As I just said it was very difficult for us to cut transfers and programs for Canadians as a whole. However we have to admit our debt is now at 68% of the GDP.
Our federal debt is 68% of our GDP. Provincial debts on the other hand are only 26%. This means that out of every tax dollar paid to the federal government, 27 cents go to pay just the interest on our debt. At the provincial level this is only 13 cents. So I say, who is better equipped to share with us this necessity to put our fiscal house in order than the provinces?
Moreover, we have to admit that cut in transfers to Quebec was at the most 3% of its expenditures. However the province nevertheless cut its transfers to municipalities by 6%. It is exactly what Bernard Landry was saying at the National Assembly: “We must admit that we must do our share so that the Canada we have helped to put in debt can eliminate that debt”.
It is in this spirit that governments, whether federal or provincial, work for all Canadians. As the Prime Minister, the finance minister and the health minister said, we are going to contribute, in the next budget, to health care services for Canadians.

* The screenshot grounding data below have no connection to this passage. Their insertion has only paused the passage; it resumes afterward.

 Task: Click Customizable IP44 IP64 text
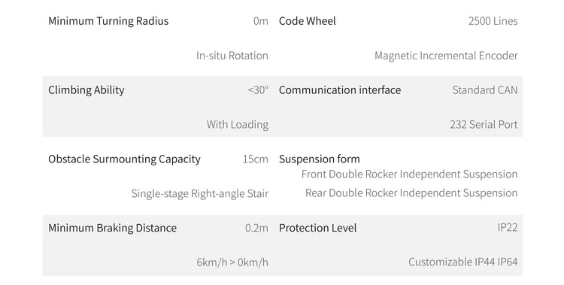click(463, 262)
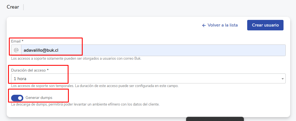Click the help text about correo Buk
The image size is (296, 121).
tap(76, 59)
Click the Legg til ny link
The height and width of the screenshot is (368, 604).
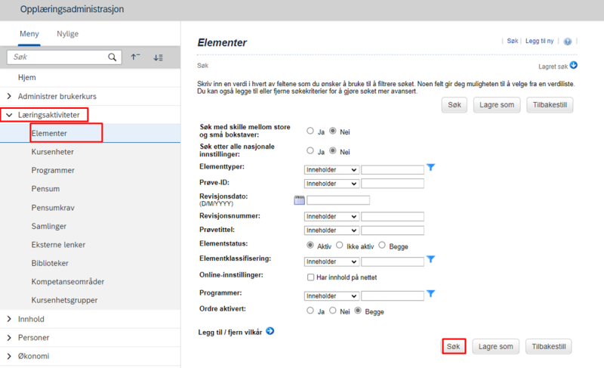pos(539,41)
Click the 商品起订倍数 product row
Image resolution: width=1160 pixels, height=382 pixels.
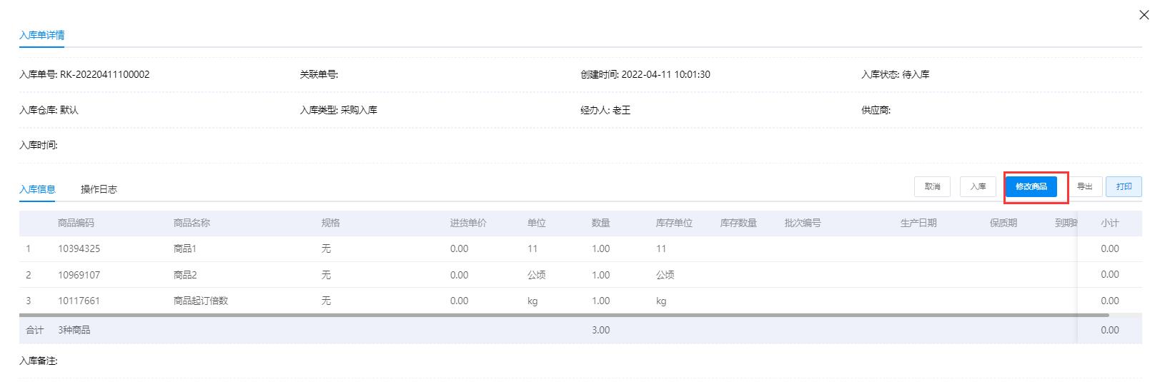[200, 301]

That is the priority set out by our government which will respond to the needs not only of provinces, but of Canadians themselves, because we are talking about health care.
It must be recognized that the vast majority of health care expenditures, totalling about $80 billion a year, are the provinces' responsability. As the federal government, we recognize our obligation to contribute to the health care services for Canadians. That is why one of the first expenditures by our government was a $1.5 billion increase in health transfers.

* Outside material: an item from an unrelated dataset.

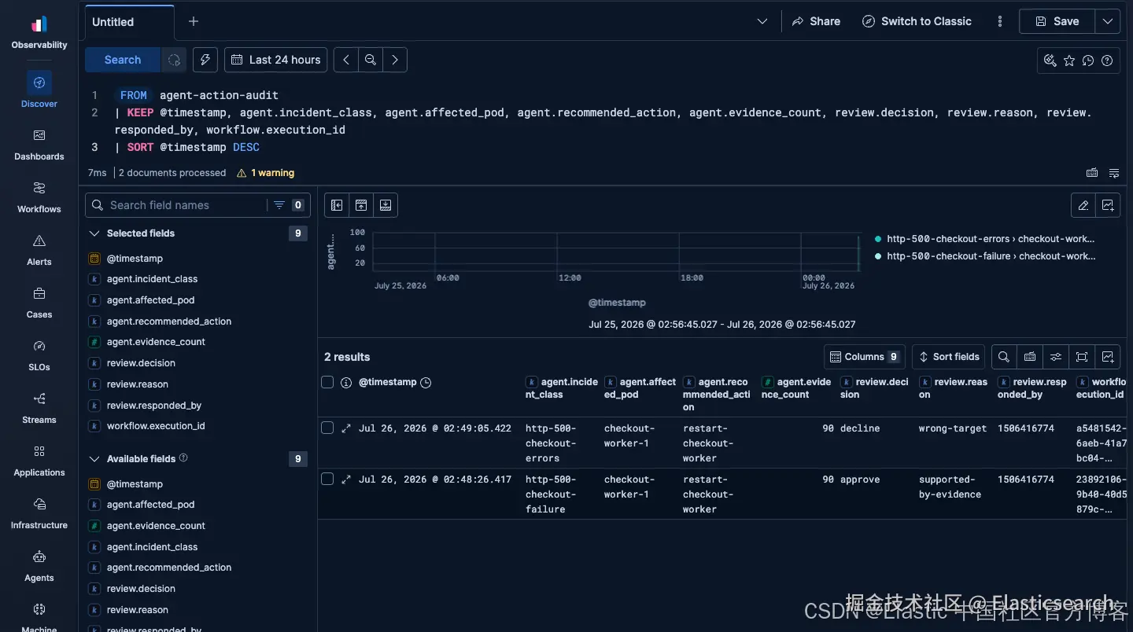Collapse the Available fields section
This screenshot has height=632, width=1133.
(94, 459)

We announced this would be our goal in the next budget. While we were facing this economic challenge, we increased expenditures in at least 10 or 11 areas of health care.
There is the health services research fund, $65 million; health transition fund, $150 million; Canada health information system, $50 million; national HIV-AIDS strategy, $211 million; Canada breast cancer initiative, $35 million; aboriginal health initiative, $25 million; private health and dental insurance for the self-employed, $200 million over two years; increases to the Medical Research Council, $134 million; hep C, $1.2 billion. That does not take into account the Canadian Foundation for Innovation or the on reserve aboriginal head start programs.
In conclusion, I would say that during this difficult fiscal period, we have made health care a priority. We have put our money where our mouths are. We do care and at the same time by acting responsibly we have been able to restore the fiscal health of Canada.